He was almost ready to go when I found him. He was, to be exact, engag перевод - He was almost ready to go when I found him. He was, to be exact, engag китайский как сказать

He was almost ready to go when I fo

He was almost ready to go when I found him. He was, to be exact, engaged in putting the final lashings onto his big truck. Blackened and blistered, and loaded up with all his worldly possessions, it was backed right up to a dry old verandah littered with dead leaves and odds and ends of rubbish. He turned to me as I got near, his bloodshot eyes squinting at me with frank hostility.
“Another newshawk.”
“The Weekly, Mr Allen.”
His expression softened a little. “I’ve got nothing against the Weekly.”
“We thought there might be something more to it,” I said gently. “We know the dailies never tell a straight story.”
“They did this time,” he replied. “I’m not making excuses.”
With the dexterity of a man who did it every day, he tied a sheepshank, ran the end of the rope through a ring under the decking, up through the eye of the knot, and back to the ring.
“I’ve got something to answer for all right,” he said with tight lips. “But nobody need worry, I’ll pay! I’ll pay for it all the rest of my life. I’m that way now I can’t bear the sight of my own kids.”

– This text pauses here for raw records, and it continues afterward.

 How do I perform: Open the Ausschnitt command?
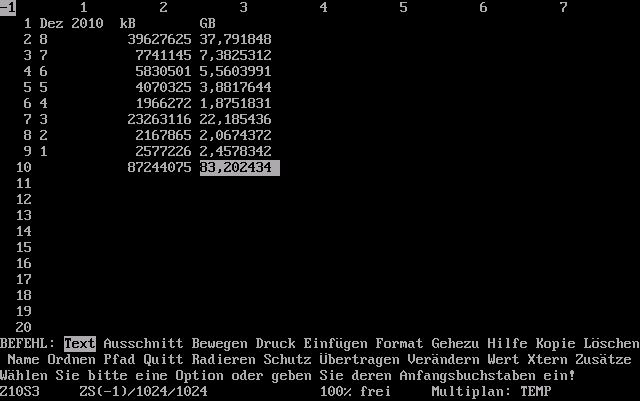(x=143, y=343)
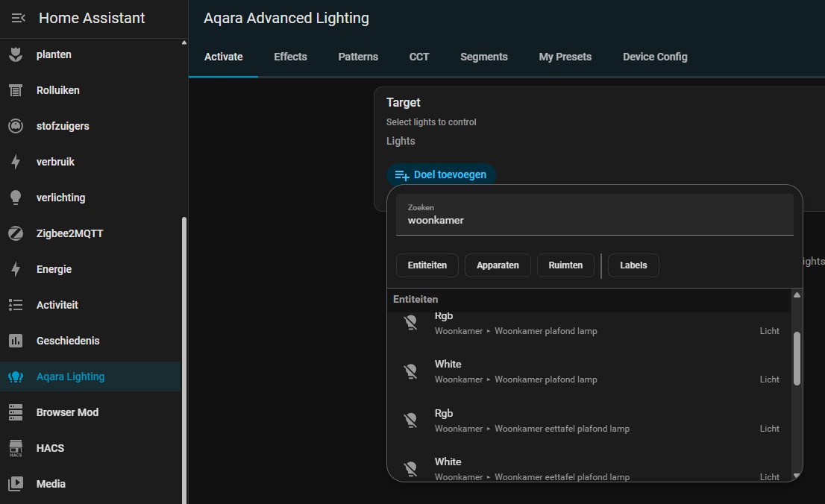Enable the Labels filter chip
Viewport: 825px width, 504px height.
pos(633,265)
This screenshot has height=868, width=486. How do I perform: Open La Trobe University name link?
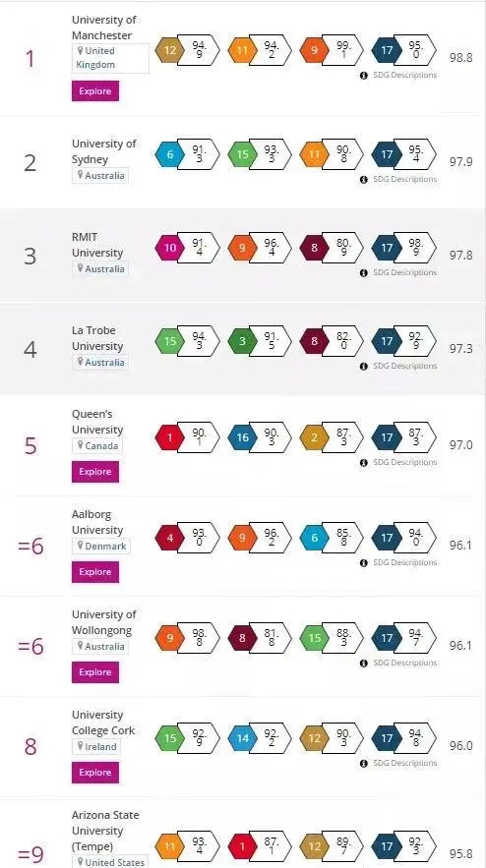pos(97,338)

I kept silent for a moment. “We understand that, Mr Allen. We just thought there might be something that hasn’t come out yet.”
“No, I wouldn’t say there’s anything that hasn’t come out. It’s just that – well, people don’t think enough, they don’t think, that’s all.”
He was facing me now, and looking very much, in his immobility, a part of the great background of desolation. The marks of fire were all over him. Charred boots, burned patches on his clothes, singed eyebrows, blistered face and hands, little crusts all over his hat where sparks had fallen. Over his shoulder the sun was just rising between Hunter and Mabooda Hills, a monstrous ball of copper glowing and fading behind the waves of smoke still drifting up from the valley. Fifty yards away the dusty track marked the western limit of destruction. The ground on this side of it was the first brown earth I had seen since leaving Burt’s Creek; Allen’s house the first survivor after a tragic procession of stark chimney stacks and overturned water tanks.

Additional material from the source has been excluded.